Every year, Hartwick College classes come to Pine Lake — for an afternoon, a week, a month, or even an entire semester. Whether in the arts, the sciences, or the humanities, they all take advantage of the special environment that only Pine Lake can offer.
Some classes which have visited or met at Pine Lake include:
Anthropology: Field School in Archaeology
Art & Art History: Color and Composition, Three Dimensional Design, Creating Interdisciplinary Performance, Ecocriticism
Biology: Ecology, Ecology and the Environment, Ornithology, Limnology, Principles of Biology, Winter Ecology
English: Creative Writing, Fiction, Poetry, Journal Writing, Chaucer, Old English
History: Women in History, Changes in the Land
Languages: Spanish Language Intensive
Music: Musical Theater
Religious Studies: Architecture of the Sacred, The World of North Indian Devotional Music
Theatre Arts: Movement and Metaphor, Creating Interdisciplinary Performance
The Anthropology Department offers a summer course (ANTH 421 Field Research in Archaeology) in archaeological excavation methods at the Pine Lake Environmental Campus. The month-long course teaches students excavation techniques as well as laboratory skills such as artifact cataloging, artifact analysis, soil identification, mapping, and drawing.
Students excavate in the field five days a week, and work in the laboratory four nights a week processing the objects they have discovered. The field school qualifies students for jobs in federally funded contract archaeology projects.

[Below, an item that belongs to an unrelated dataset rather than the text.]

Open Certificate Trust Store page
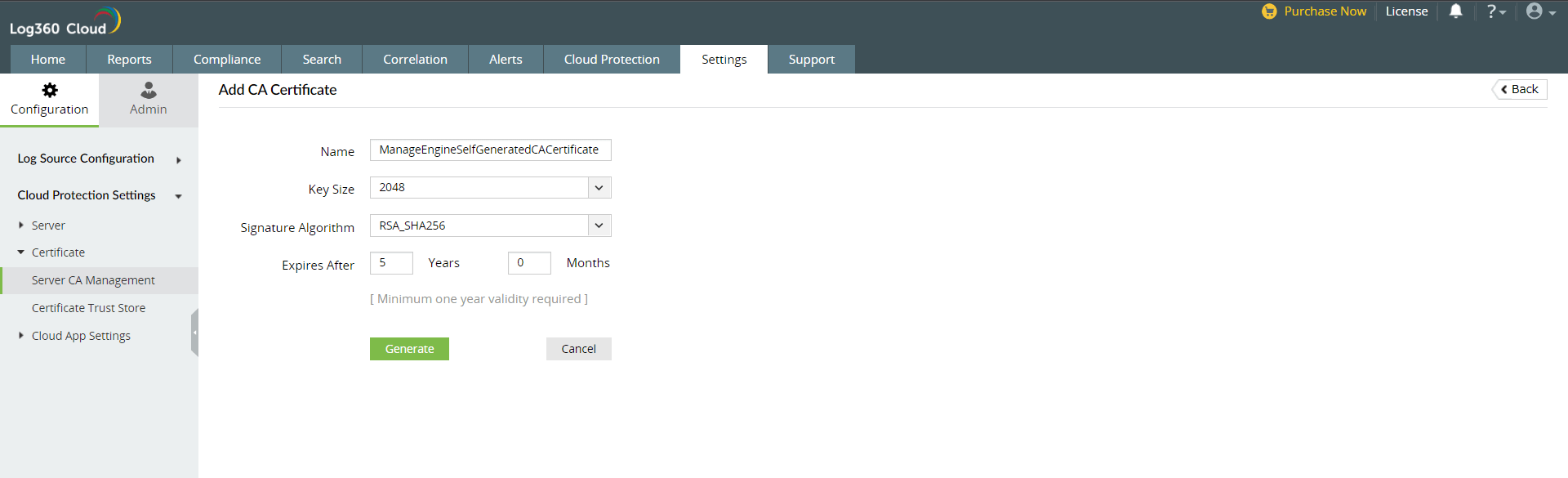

Excavations take place at the Pine Lake site every other year. The site is located on the flood plain of Charlotte Creek. A Late Archaic camp of the Lamoka culture dating about 3000-1500 BC has been found. Lamoka and Susquehanna Broadspear projectile points, fragments of steatite bowls, and stone lined fire hearths were found. The Pine Lake field school is a joint project between Hartwick College and SUNY-Oneonta.
Instructor permission is required before registering. To secure instructor permission, contact Professor Klink at [email protected].
Hartwick College and the Oneonta City School District have formed a partnership which enables members of each community to learn and work collaboratively at the Environmental Campus.
The partnership is consistent with the key principles of environmental education and disseminates information and ideas that enable educators and students to explore the environment, investigate current related issues, and create environmental stewardship in an interdisciplinary style. Hartwick’s Environmental Campus is a “classroom without walls”.